We’ve all had experiences of working in a team. The best ones that stick in my mind are the simple ones. Normally there are a few different people and we are all on a relatively equal footing. I also think it makes it easier when everyone in the group has a similar working style.
But for every good team I’ve been in, I can think of a bad one too. Whether you were the student who ended up doing 90% of the group presentation, or whether you’ve spent whole meetings just trying to get a word in, it’s not too difficult to come up with a list of scenarios that would make you consider giving up and going it alone.
But what happens when these teams are the ones responsible for your healthcare?
The NHS is the fifth largest employer in the world. In fact, it’s the only employer from Europe that even makes the top ten list, with 2.5% of the UK’s population being an NHS employee at any given time. So it’s easy to forget that this huge monolith of an organisation is actually just people navigating through a messy Venn diagram of overlapping teams.
The NHS is not immune to the problems of team working either. Add in some constraints around money, location or time and I can understand why integrated collaborative working within the NHS can be patchy.
What makes a good team?
There are many schools of thought on what makes a good team. I firmly believe that teams need to have an identity beyond a given name. Telling a group of people “you’re now an STP” doesn’t mean they are going to become what you need them to be. There needs to be something stronger that binds people together when the work gets difficult.
Individuals within teams also need to be given time to shine. They need their own responsibilities and to know how these fit harmoniously within the wider group. Unnaturally forcing a patient into a team because you need to tick a patient engagement box will not fill them with confidence. But giving them real opportunities and showing that they are valuable will deliver real results.

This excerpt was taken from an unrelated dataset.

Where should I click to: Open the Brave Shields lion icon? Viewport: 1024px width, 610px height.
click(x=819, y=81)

Most importantly, teams need to be united by a common purpose. Competing interests have no place in collaborative team working (that’s what committees are for). By putting both the patient and the need to deliver high quality care at the heart of their group purpose, healthcare teams will be able to deliver much better results, much faster.

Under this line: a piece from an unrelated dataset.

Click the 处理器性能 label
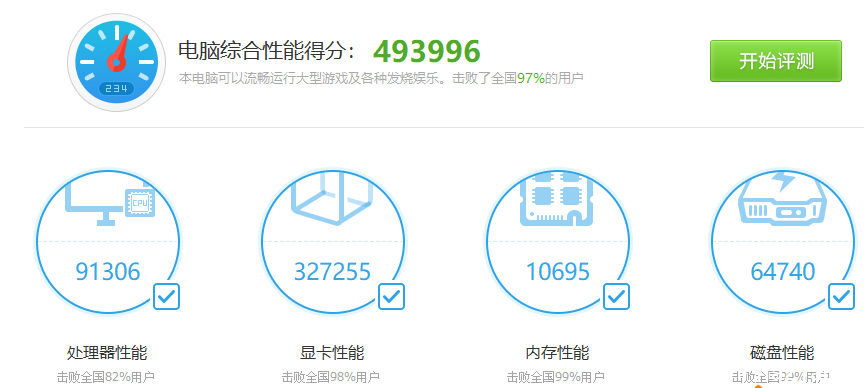 coord(107,353)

Pseudo teams lead to pseudo improvements
But the reality is there are many ways in which a team can become counterproductive. A previously effective team can quickly become a pseudo-team if it’s not nurtured.
There are lots of definitions of a pseudo-team but it’s often characterised as a group of people who despite calling themselves a team, have different interpretations on the group objectives, whose tasks mean they normally work alone, and who have no focus on achievement. Pseudo-teams are low impact and low performance the NHS’s own figures show that employees in poorly functioning pseudo-teams have lower job satisfaction, are more likely to make a mistake, and highly likely to quit their jobs.
When you have a supported team with diverse members and fulfilled staff, patient satisfaction is higher, innovation is better, staff are happier and – most importantly – patient mortality rates are lower. Good teams literally save lives!
Happier staff, healthier people
We need to remember that the core of the NHS is people. And just like we’ve all been in bad team situations, there are bound to be multidisciplinary collaborative healthcare teams that are facing challenges too. Wanting to give up on bad teams is understandable, but when the benefits of a good teams result in better outcomes for patients and staff, we can’t allow giving up to be an option.